(Stored data)
■ ■ ■

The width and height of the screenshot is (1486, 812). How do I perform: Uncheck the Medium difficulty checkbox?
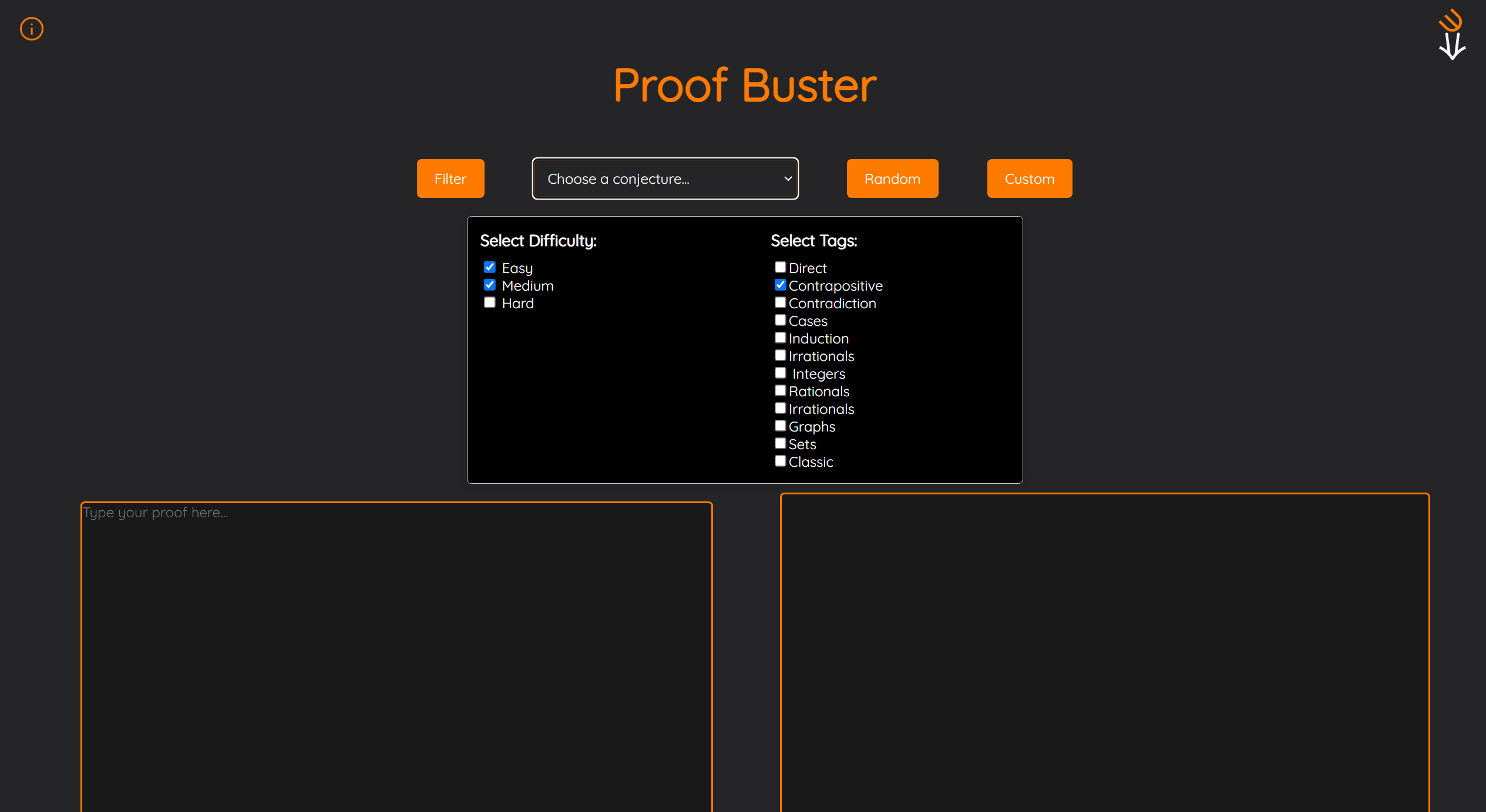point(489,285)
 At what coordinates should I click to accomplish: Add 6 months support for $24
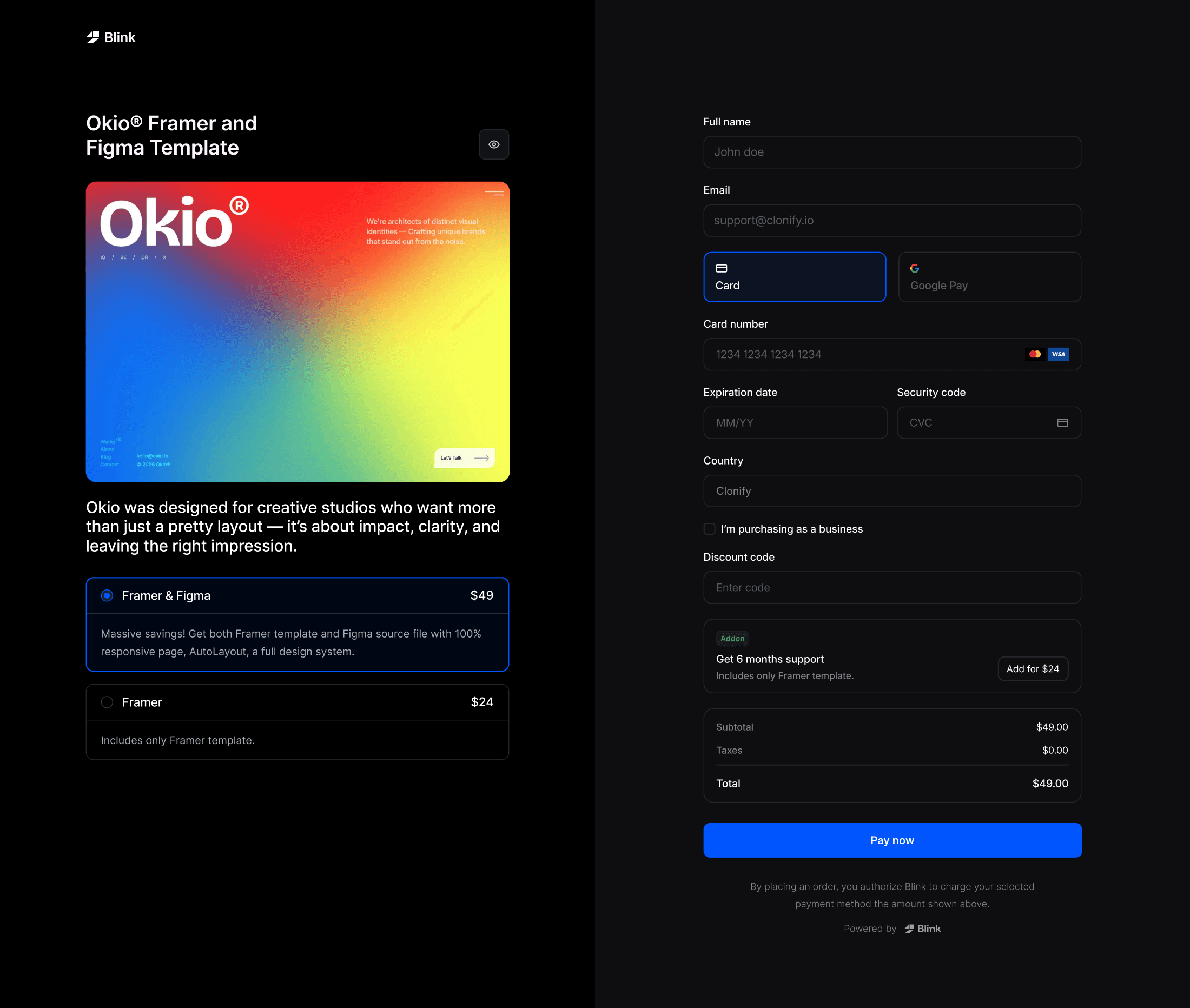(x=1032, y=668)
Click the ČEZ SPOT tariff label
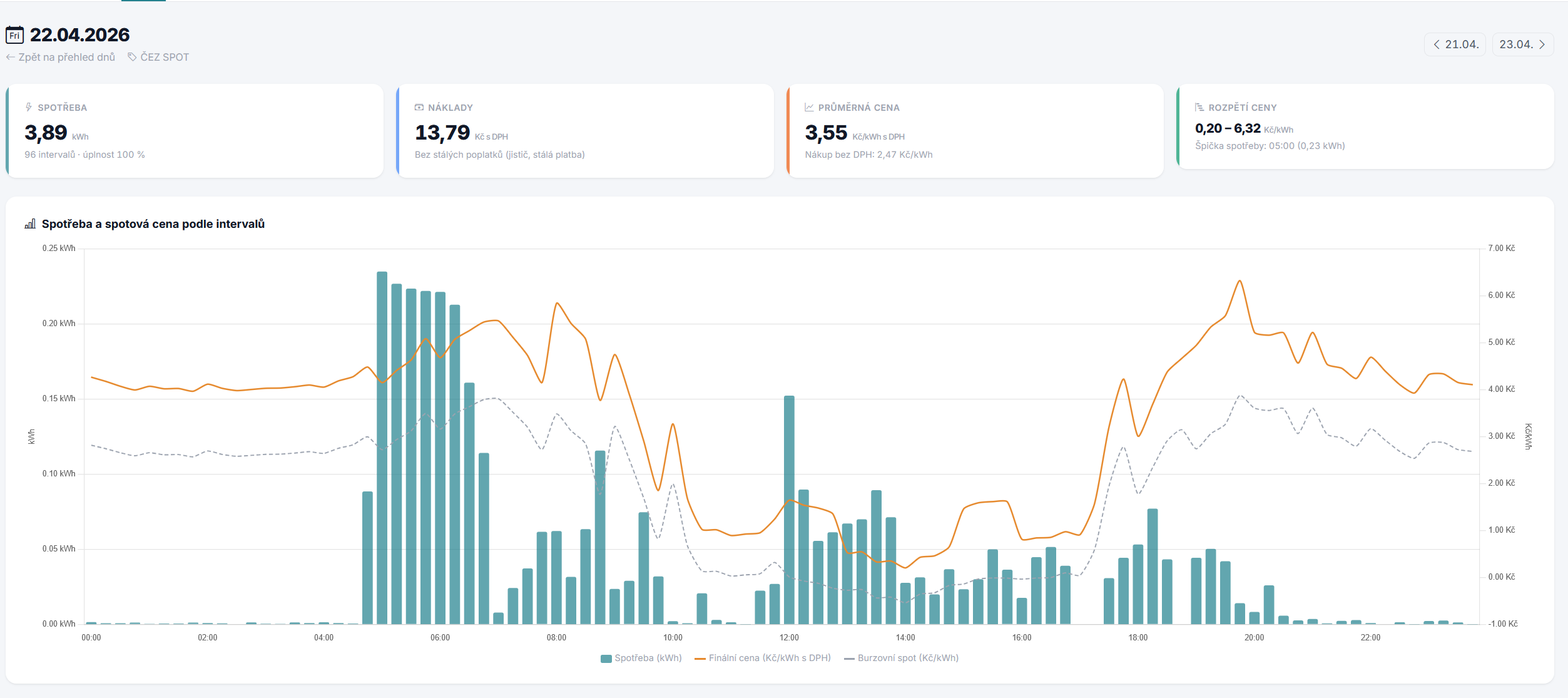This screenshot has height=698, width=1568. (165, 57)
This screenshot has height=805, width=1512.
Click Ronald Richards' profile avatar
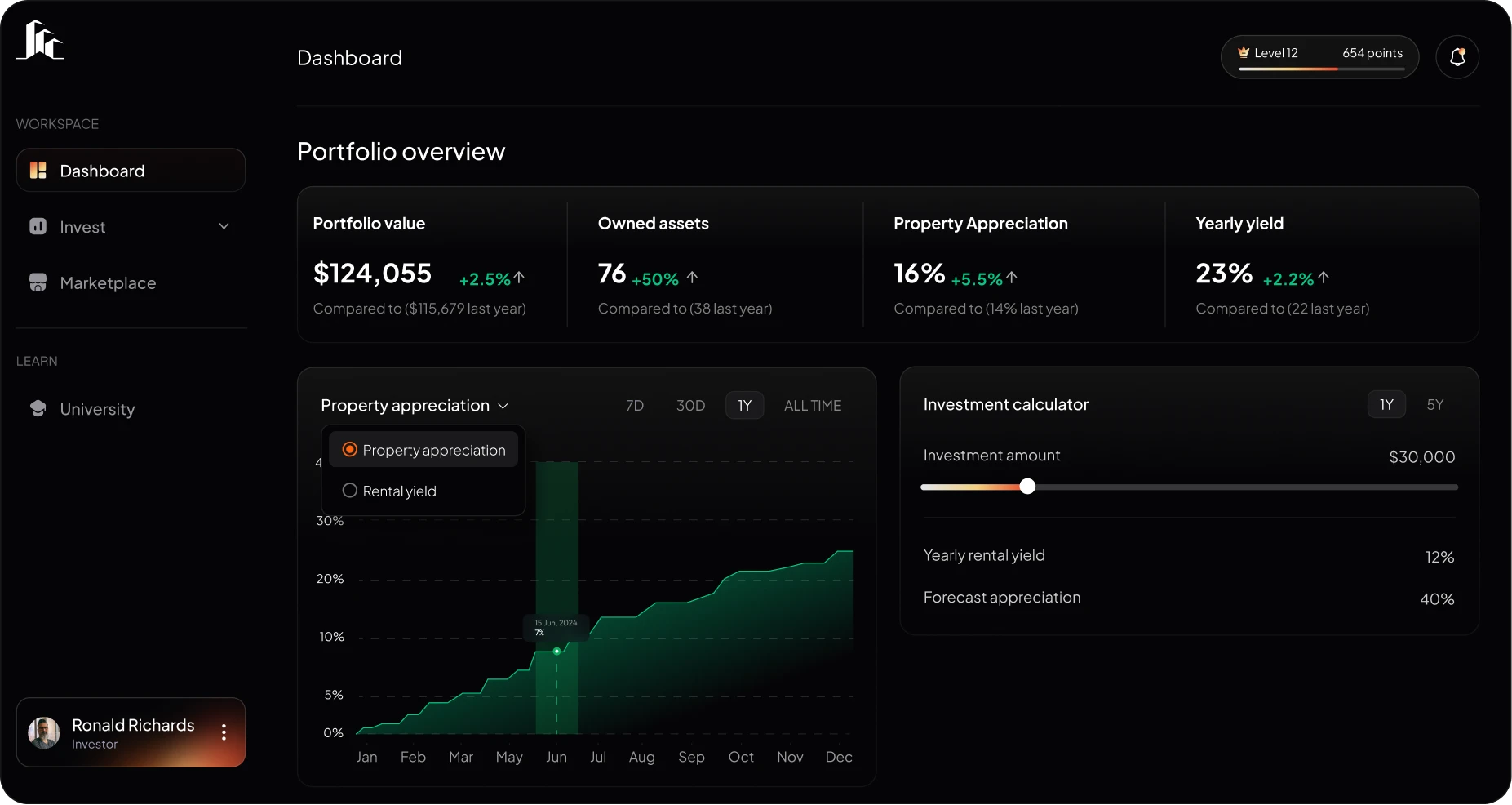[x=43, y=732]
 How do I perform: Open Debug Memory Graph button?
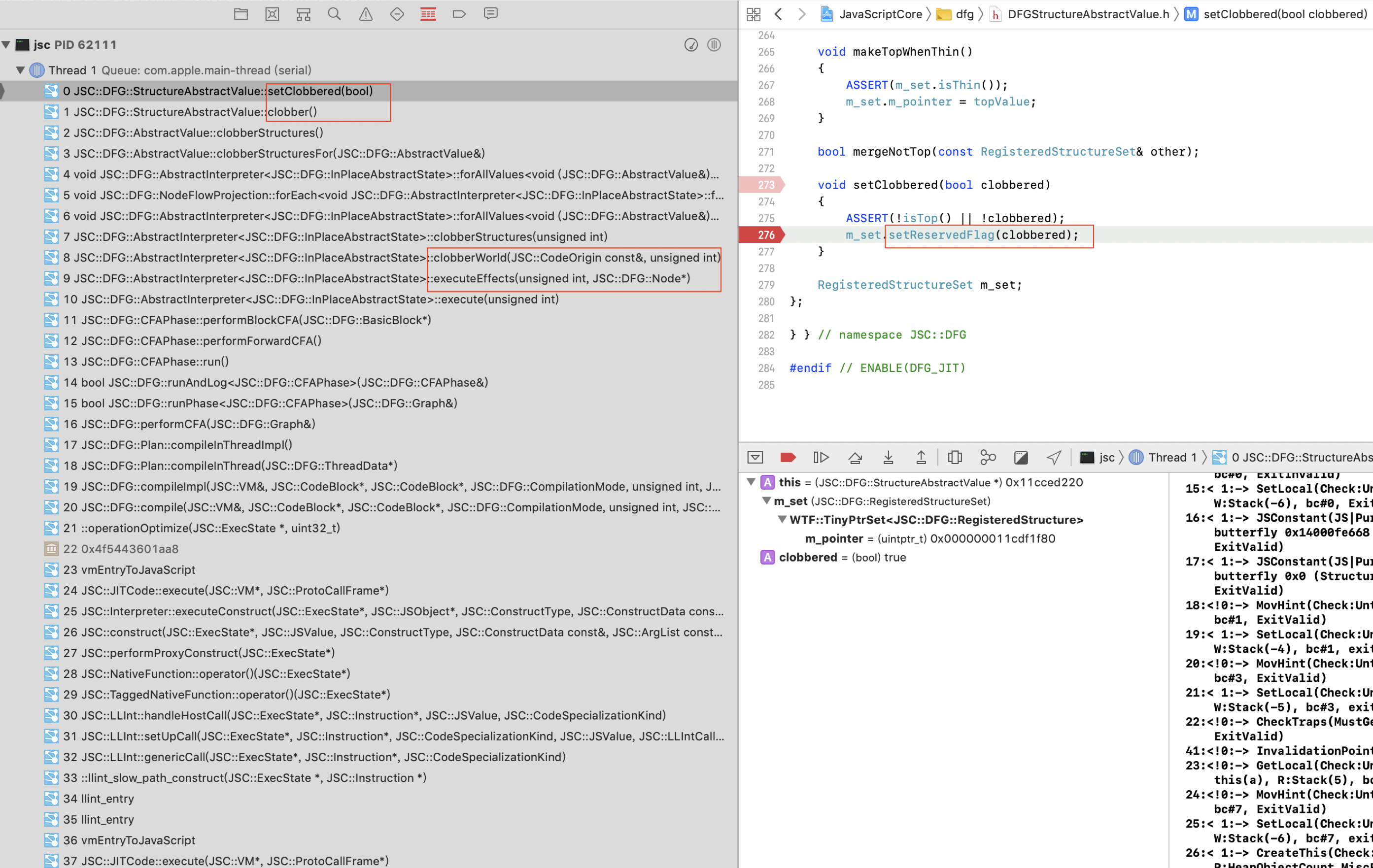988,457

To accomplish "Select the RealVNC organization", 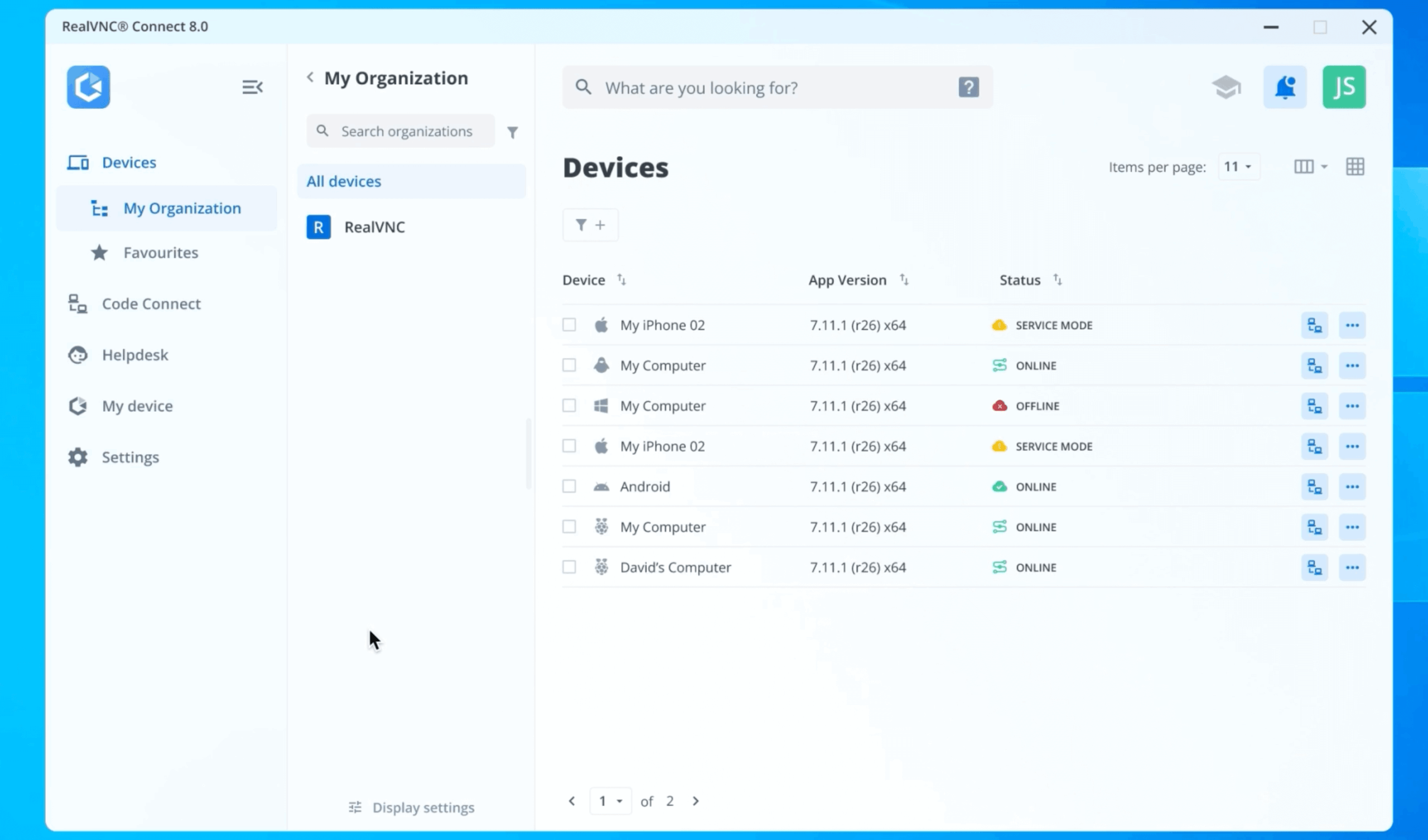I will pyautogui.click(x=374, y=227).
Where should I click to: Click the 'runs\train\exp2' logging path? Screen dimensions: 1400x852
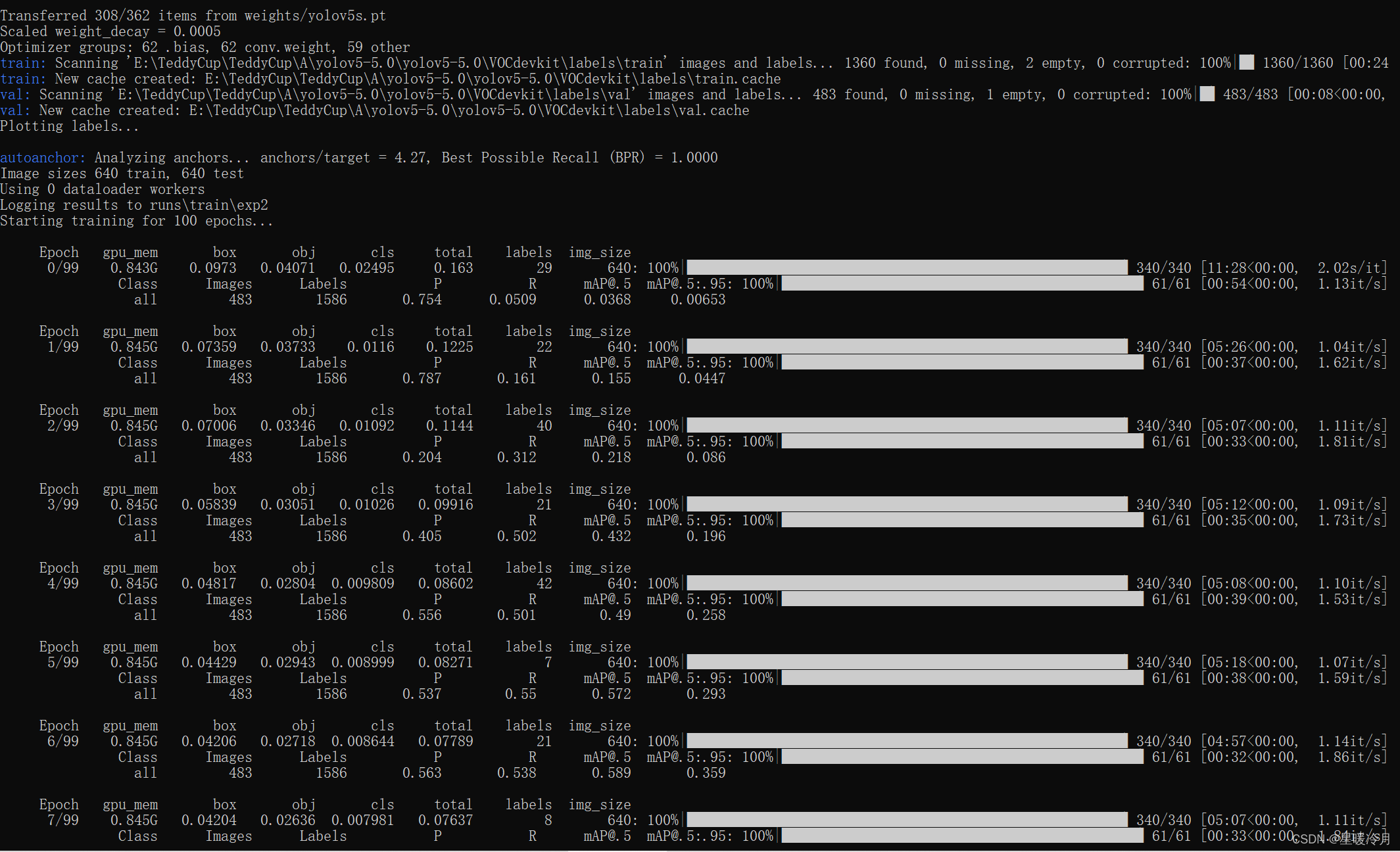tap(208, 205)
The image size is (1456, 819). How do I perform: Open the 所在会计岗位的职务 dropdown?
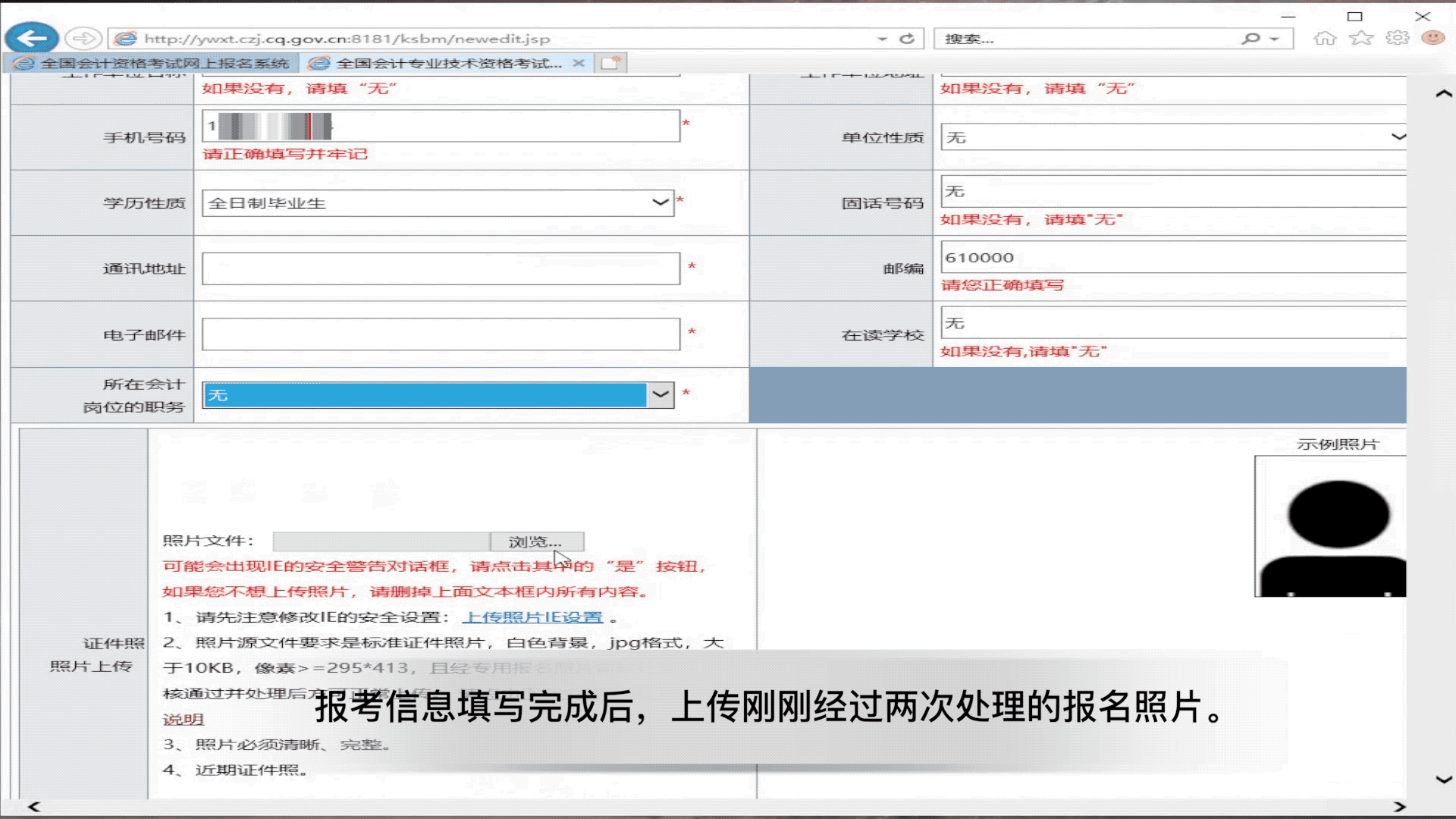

■ ■ ■

- **What to produce**
All lines from the one containing "Where should I" to the last line of the data above, both included, should be printed exactly, and the pictures should not appear.

- **Task response**
Where should I click to: Click the 'runs\train\exp2' logging path? Screen dimensions: 1400x852
tap(208, 205)
The image size is (1456, 819). How do I perform: Open the 所在会计岗位的职务 dropdown?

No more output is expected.